The Timor we know is poor, sometimes unbearably so. A place where despair and hope co-exist. A place deeply divided by a very troubled past. In newspeak, a country that’s tense but calm. Troubled but calm. That’s the Timor we know. Or rather, the one we knew. Because we’re told, things have changed.

We didn’t quite grasp it back in January last year, when we returned to show PASSABE. Then, the growing discontent was evident, the income divide glaringly clear. But even so, we never once expected things to implode. And then, in the months that followed, we watched from a distance as insanity took hold.
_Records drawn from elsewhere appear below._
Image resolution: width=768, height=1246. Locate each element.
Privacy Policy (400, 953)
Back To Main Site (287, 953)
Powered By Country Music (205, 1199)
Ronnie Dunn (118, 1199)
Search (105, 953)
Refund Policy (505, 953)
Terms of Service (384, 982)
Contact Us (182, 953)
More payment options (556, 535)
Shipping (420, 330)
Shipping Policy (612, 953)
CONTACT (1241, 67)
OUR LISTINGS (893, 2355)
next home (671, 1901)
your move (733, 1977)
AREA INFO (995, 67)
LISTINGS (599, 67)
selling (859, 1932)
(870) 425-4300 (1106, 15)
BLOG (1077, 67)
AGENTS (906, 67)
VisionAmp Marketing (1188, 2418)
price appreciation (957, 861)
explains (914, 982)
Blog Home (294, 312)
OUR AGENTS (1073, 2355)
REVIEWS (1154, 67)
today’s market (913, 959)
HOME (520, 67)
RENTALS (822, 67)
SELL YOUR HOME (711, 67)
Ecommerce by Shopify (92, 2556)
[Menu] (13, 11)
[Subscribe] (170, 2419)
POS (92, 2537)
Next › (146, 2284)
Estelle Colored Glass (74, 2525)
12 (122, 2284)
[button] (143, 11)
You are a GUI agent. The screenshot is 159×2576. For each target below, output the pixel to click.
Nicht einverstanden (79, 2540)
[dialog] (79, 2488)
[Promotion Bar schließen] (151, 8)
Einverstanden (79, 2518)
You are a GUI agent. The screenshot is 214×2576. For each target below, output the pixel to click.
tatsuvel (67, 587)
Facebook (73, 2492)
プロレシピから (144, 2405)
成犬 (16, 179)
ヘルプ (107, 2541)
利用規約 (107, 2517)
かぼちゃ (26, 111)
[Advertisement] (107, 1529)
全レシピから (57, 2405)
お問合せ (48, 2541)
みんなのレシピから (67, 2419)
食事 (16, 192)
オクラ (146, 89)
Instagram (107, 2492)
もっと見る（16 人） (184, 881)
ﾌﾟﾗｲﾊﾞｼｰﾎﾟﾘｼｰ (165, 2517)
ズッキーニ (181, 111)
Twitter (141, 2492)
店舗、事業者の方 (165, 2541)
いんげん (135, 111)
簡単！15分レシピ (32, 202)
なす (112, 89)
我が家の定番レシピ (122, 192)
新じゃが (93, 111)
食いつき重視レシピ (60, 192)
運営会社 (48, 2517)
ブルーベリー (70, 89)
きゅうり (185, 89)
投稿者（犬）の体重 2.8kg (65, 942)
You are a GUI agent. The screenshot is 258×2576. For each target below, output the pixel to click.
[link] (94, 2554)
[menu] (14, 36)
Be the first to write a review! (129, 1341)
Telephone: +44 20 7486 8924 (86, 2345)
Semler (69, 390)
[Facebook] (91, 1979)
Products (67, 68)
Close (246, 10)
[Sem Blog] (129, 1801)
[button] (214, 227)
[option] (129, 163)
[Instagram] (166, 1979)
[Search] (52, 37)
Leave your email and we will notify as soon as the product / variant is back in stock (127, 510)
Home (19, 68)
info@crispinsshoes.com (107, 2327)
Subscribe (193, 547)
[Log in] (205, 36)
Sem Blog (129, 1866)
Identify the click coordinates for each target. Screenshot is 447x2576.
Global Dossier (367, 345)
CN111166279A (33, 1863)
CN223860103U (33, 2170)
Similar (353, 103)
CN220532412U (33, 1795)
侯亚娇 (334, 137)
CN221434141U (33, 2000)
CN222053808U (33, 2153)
Gun battles. Riots. Gang wars.

A friend working in Dili describes the town as a conflict zone. Stone-throwing mobs, illegal roadblocks, dusk-till-dawn curfews. Our friend, a veteran of UN missions, says Timor’s the scariest place she’s ever been – scarier than Kosovo, scarier than Eritrea. She says food, especially out in the districts, is scarce. Up in villages like Passabe, people don’t have enough rice to eat. And hunger is driving some to take desperate measures.

Obviously, she could be overreacting. But she’s not. Even our Timorese friends feel threatened. Fensi, our translator, is now studying in Indonesia – seeking refuge in the very country that once invaded his own. Early this year, he wrote to invite us to his sister’s wedding. That has since been postponed twice because of the instability.

What’s going on? Who’s to blame? What happened to all that talk about peace and reconciliation and forgiveness?